Task item: Two lines mark the range in the entries below: the one holding "You are a GUI agent. The screenshot is 194×2576." and the one holding "regioncentroslp@gmail.com (97, 2398)". Set down those two and all lines between them, exactly.

Saved entries:
# # # # #

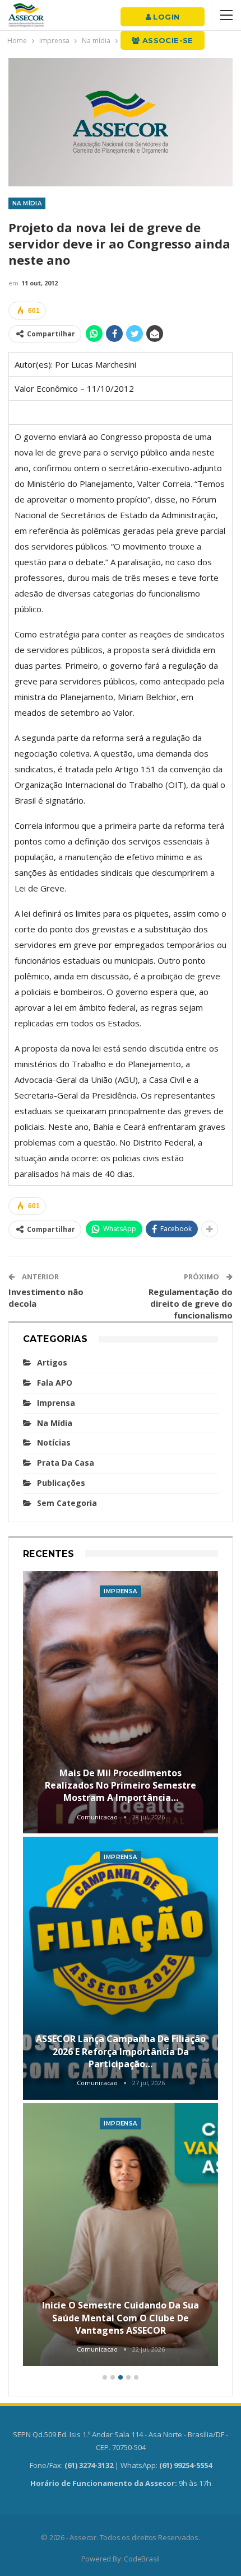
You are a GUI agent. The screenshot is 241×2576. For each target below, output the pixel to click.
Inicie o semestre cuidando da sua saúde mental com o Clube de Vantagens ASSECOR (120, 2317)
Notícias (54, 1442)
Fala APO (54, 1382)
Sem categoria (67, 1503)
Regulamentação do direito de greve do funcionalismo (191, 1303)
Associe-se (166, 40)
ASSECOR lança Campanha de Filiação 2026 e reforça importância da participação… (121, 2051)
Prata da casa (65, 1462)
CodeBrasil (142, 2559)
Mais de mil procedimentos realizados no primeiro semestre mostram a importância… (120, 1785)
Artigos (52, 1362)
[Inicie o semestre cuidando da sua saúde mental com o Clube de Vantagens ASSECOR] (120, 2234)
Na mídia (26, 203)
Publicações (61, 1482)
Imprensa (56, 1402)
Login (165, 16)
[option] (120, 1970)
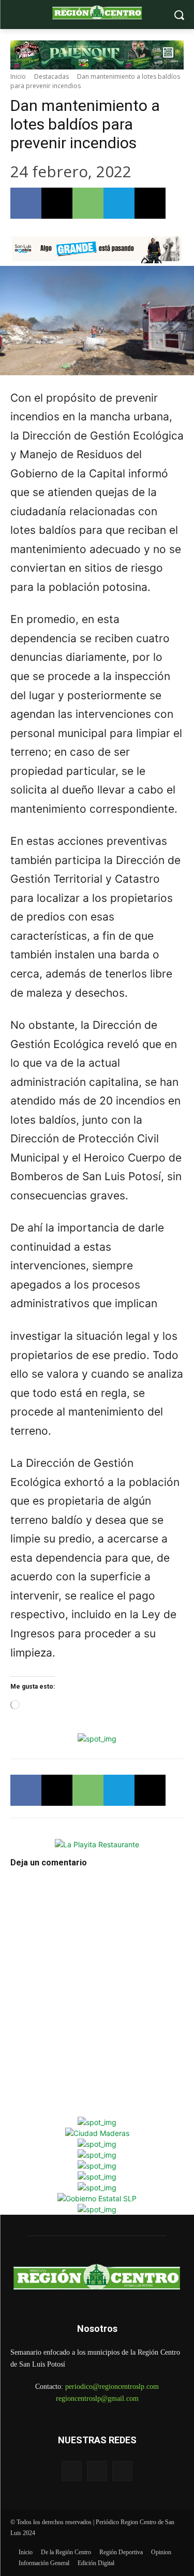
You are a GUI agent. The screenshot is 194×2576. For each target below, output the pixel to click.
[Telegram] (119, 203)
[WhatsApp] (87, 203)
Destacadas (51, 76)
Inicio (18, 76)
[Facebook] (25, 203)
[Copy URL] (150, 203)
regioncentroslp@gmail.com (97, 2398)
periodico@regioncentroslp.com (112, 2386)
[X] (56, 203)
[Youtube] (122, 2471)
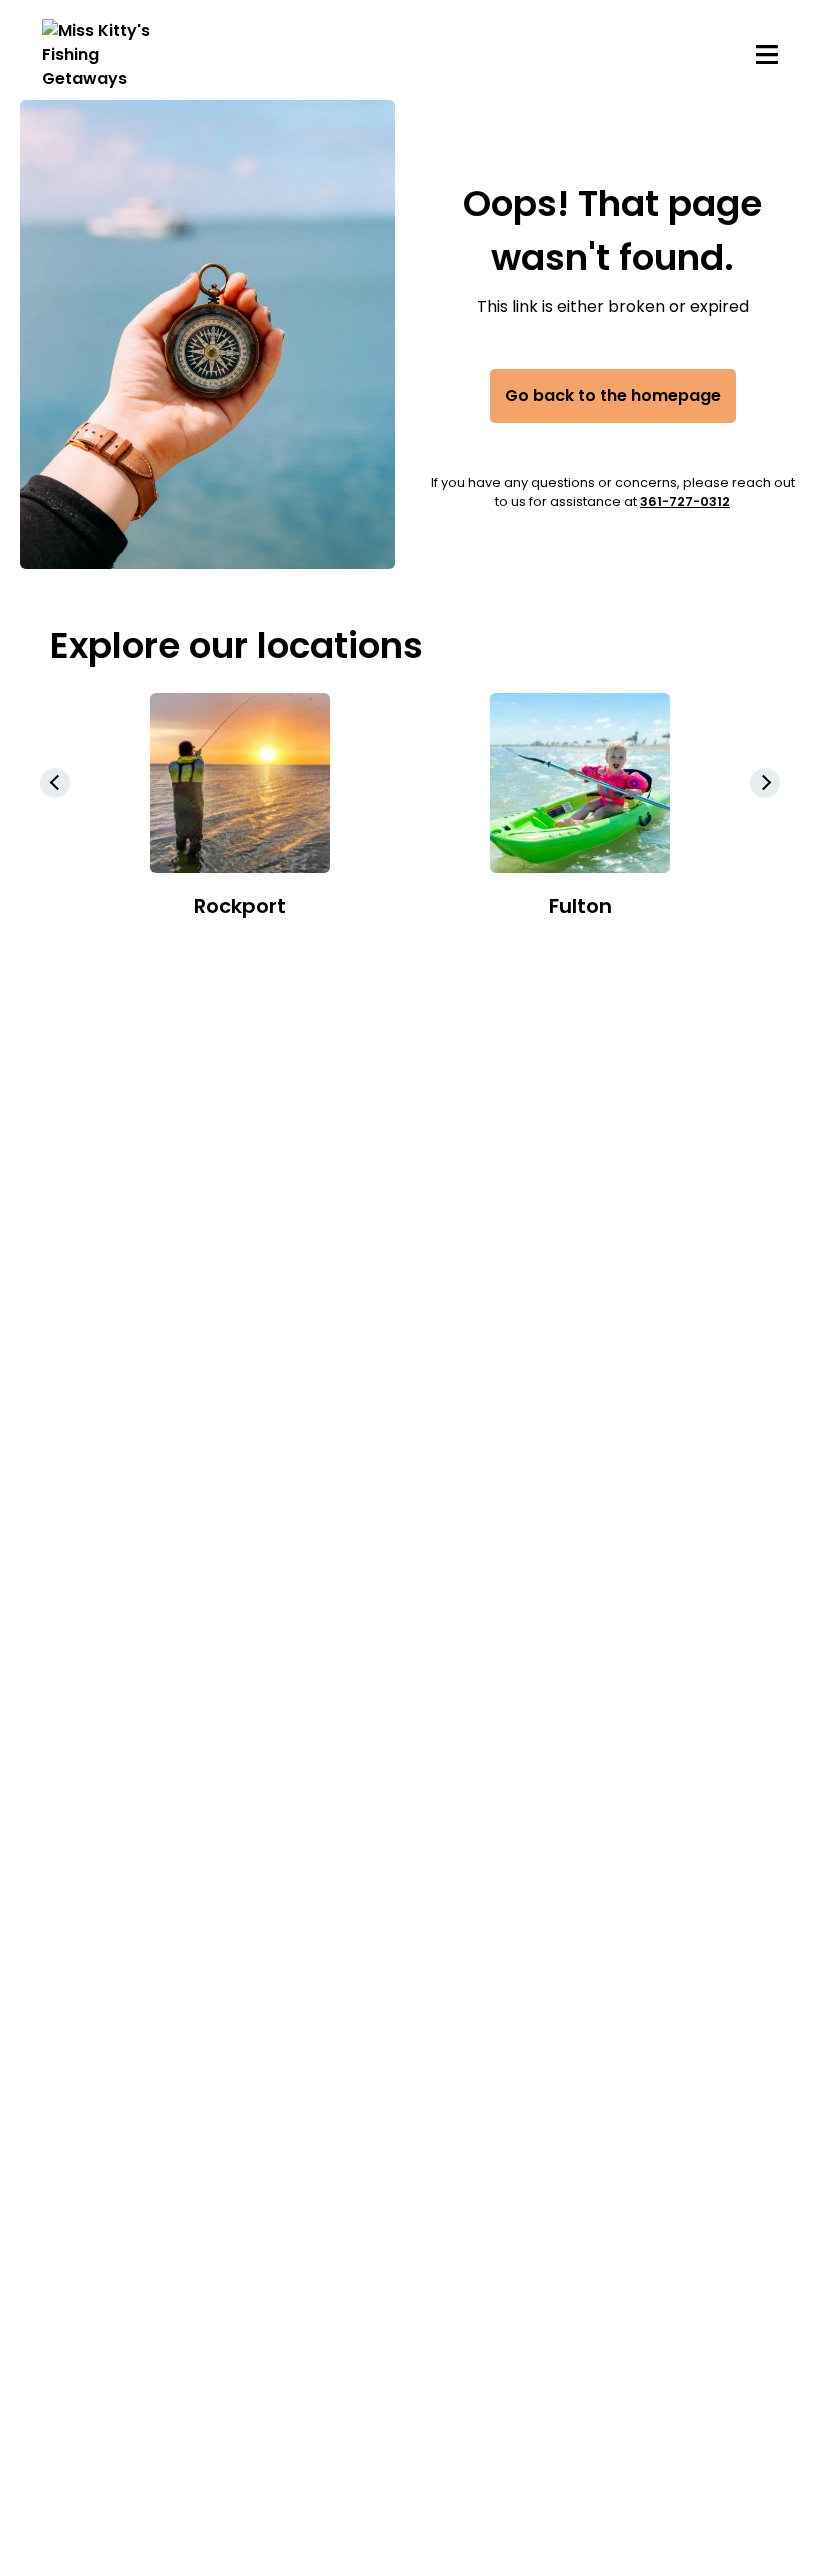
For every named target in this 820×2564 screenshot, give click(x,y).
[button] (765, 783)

# # # # #

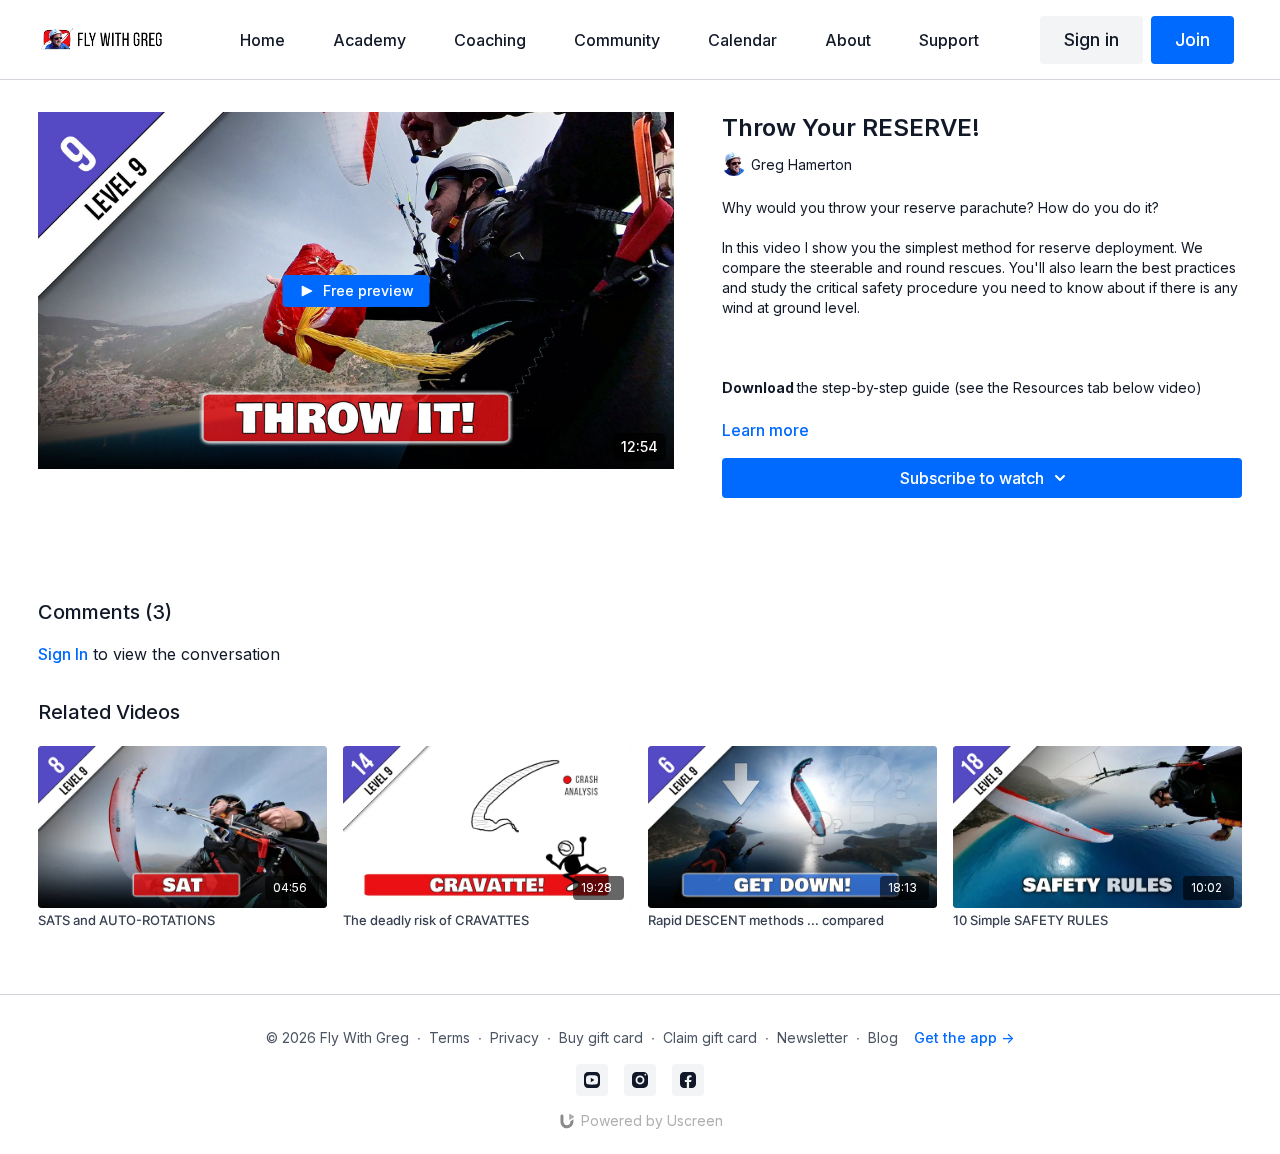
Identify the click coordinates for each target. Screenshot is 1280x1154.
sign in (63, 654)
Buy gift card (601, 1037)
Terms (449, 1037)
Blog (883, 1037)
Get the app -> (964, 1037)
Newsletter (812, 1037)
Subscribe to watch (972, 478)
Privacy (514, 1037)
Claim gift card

# # # # #

Solution for this task:
You are a GUI agent. The screenshot is 194×2576. For each target below, output the pixel to click.
[Telegram] (119, 203)
[WhatsApp] (87, 203)
Destacadas (51, 76)
Inicio (18, 76)
[Facebook] (25, 203)
[Copy URL] (150, 203)
regioncentroslp@gmail.com (97, 2398)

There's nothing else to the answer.